それは八島さんの小学校の同級生をモデルにしたもの。チビで勉強嫌いの桶屋の息子がやがて立派な桶屋となるというストーリーで、『一寸法師』の話が挿入されるという作品でした。
しかし、この番組が放送されて間もなく、1994年6月30日、八島さんは心臓発作のためロサンゼルスの病院で亡くなりました。『One-Inch Fellow』は未完のままです。
葬儀の席上、マコさんは次のように挨拶したそうです。
「オヤジは自分のやりたいことをやり、生きたいように生き、そして死んでいった。こんな見事な人生ってありますか。
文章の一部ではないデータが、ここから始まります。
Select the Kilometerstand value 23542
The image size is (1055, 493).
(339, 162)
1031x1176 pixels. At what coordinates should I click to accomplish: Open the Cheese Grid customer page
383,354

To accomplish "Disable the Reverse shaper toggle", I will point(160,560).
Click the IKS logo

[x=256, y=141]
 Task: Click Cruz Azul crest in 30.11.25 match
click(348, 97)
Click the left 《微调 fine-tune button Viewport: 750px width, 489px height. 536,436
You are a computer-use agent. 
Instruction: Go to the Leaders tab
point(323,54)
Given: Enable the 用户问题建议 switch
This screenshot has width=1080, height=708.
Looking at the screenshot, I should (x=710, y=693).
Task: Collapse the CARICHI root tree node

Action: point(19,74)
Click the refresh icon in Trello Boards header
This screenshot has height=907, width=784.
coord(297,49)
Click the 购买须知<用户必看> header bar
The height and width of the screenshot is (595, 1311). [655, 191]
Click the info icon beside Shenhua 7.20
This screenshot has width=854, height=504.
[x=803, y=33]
お悔やみなんて、オヤジにはいりません」
◆制作の思い出
マコさんとモモさんに八島さんの絵本を英文のまま朗読していただいたのですが、それをストーリーの中にどう溶け込ませるか、試行錯誤しました。
取材当時、八島さんは脳溢血の後遺症で言葉が聞き取りづらいところもありましたが、文字スーパーなしで通しています。生の声を活かし、見ている人に、耳をそばだてるようにして八島さんの言葉を聞いて欲しいと思ったのです。
もし、2003年の今、この番組を作ったとしたら、画面は文字スーパーの嵐かもしれません。そうなると番組の持つ力や情感がず〜んと小さなものになってしまうことでしょう。
民間放送連盟賞の最優秀賞(教養部門)を初めていただいた番組でもあり、とても思い出深いものです。
この番組のディレクターだったW氏は、今や日本のドキュメンタリー界を代表するディレクター。たくさんの番組を一緒にやらせていただきました。
若い日、いや、若くはないなぁ、未熟な頃、一緒にあ〜だこ〜だと言い合いながら仕事ができたこと、ほんとによかったと思っています。